Third, the broad spectrum of officially recognized student clubs at Westside, and the fact that Westside students are free to initiate and organize additional student clubs, counteract any possible message of official endorsement of or preference for religion or a particular religious belief. Although a school may not itself lead or direct a religious club, a school that permits a student-initiated and student-led religious club to meet after school, just as it permits any other student group to do, does not convey a message of state approval or endorsement of the particular religion. Under the Act, a school with a limited open forum may not lawfully deny access to a Jewish students' club, a Young Democrats club, or a philosophy club devoted to the study of Nietzsche. To the extent that a religious club is merely one of many different student-initiated voluntary clubs, students should perceive no message of government endorsement of religion. Thus, we conclude that the Act does not, at least on its face and as applied to Westside, have the primary effect of advancing religion.

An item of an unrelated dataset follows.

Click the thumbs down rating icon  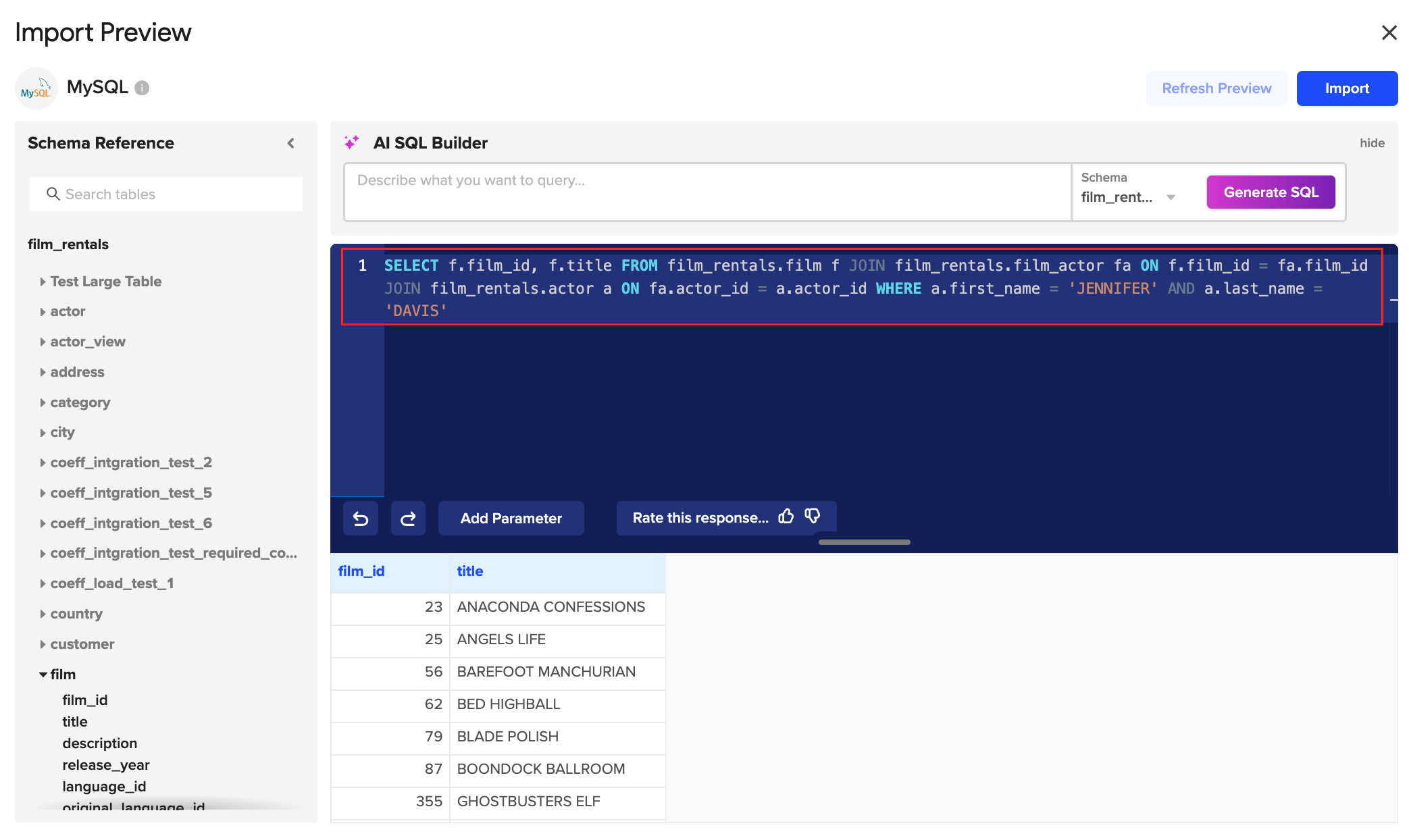[813, 517]
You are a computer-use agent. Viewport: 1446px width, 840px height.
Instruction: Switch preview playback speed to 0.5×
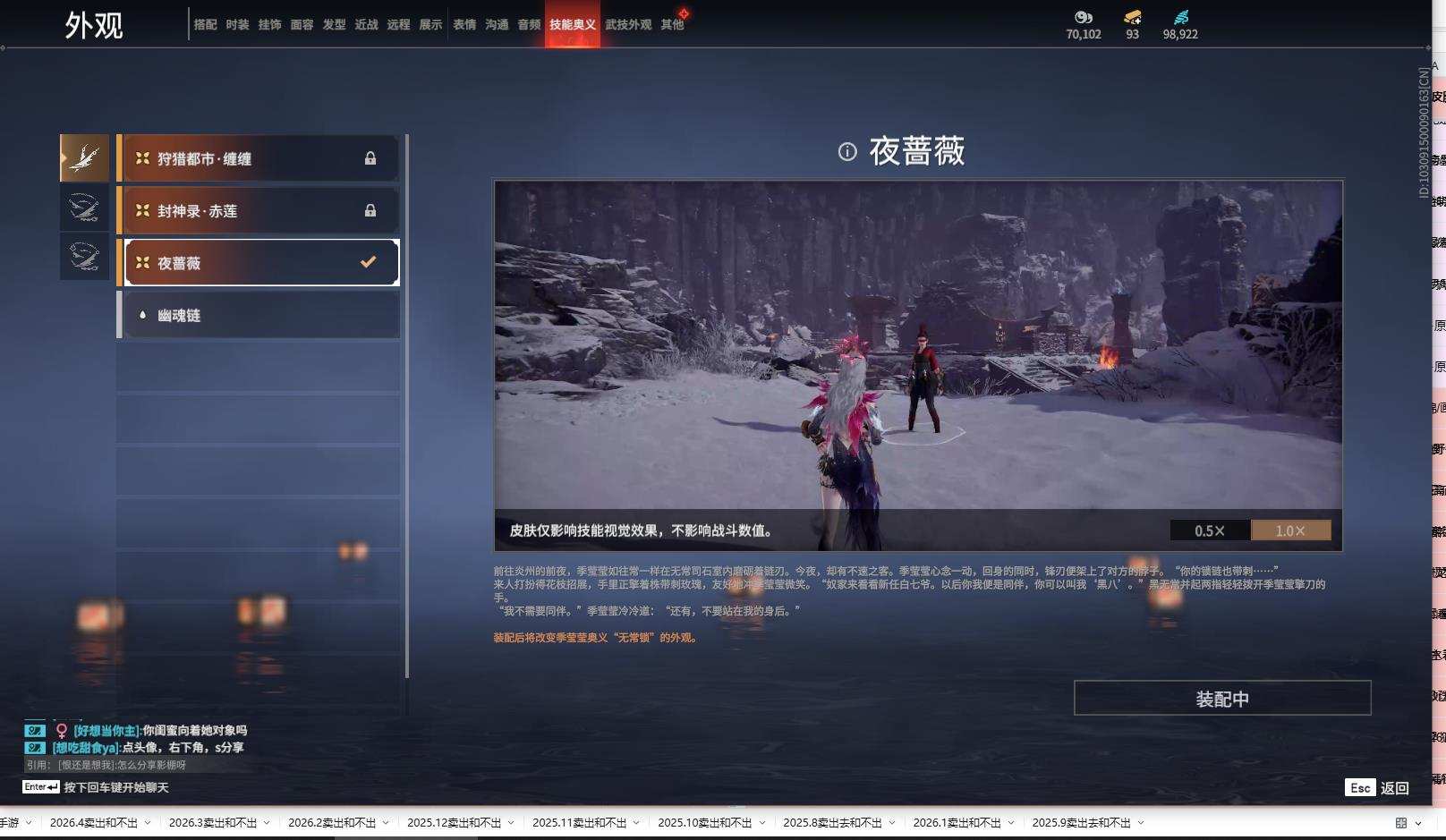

Petitioners' final argument is that by complying with the Act's requirement, the school risks excessive entanglement between government and religion. The proposed club, petitioners urge, would be required to have a faculty sponsor who would be charged with actively directing the activities of the group, guiding its leaders, and ensuring balance in the presentation of controversial ideas. Petitioners claim that this influence over the club's religious program would entangle the government in day-to-day surveillance of religion of the type forbidden by the Establishment Clause.

Under the Act, however, faculty monitors may not participate in any religious meetings, and nonschool persons may not direct, control, or regularly attend activities of student groups. Moreover, the Act prohibits school "sponsorship" of any religious meetings, which means that school officials may not promote, lead, or participate in any such meeting. Although the Act permits "[t]he assignment of a teacher, administrator, or other school employee to the meeting for custodial purposes," such custodial oversight of the student-initiated religious group, merely to ensure order and good behavior, does not impermissibly entangle government in the day-to-day surveillance or administration of religious activities. Indeed, as the Court noted in Widmar, a denial of equal access to religious speech might well create greater entanglement problems in the form of evasive monitoring to prevent religious speech at meetings at which such speech might occur.

Accordingly, we hold that the Equal Access Act does not on its face contravene the Establishment Clause. Because we hold that petitioners have violated the Act, we do not decide respondents' claims under the Free Speech and Free Exercise Clauses. For the foregoing reasons, the judgment of the Court of Appeals is affirmed.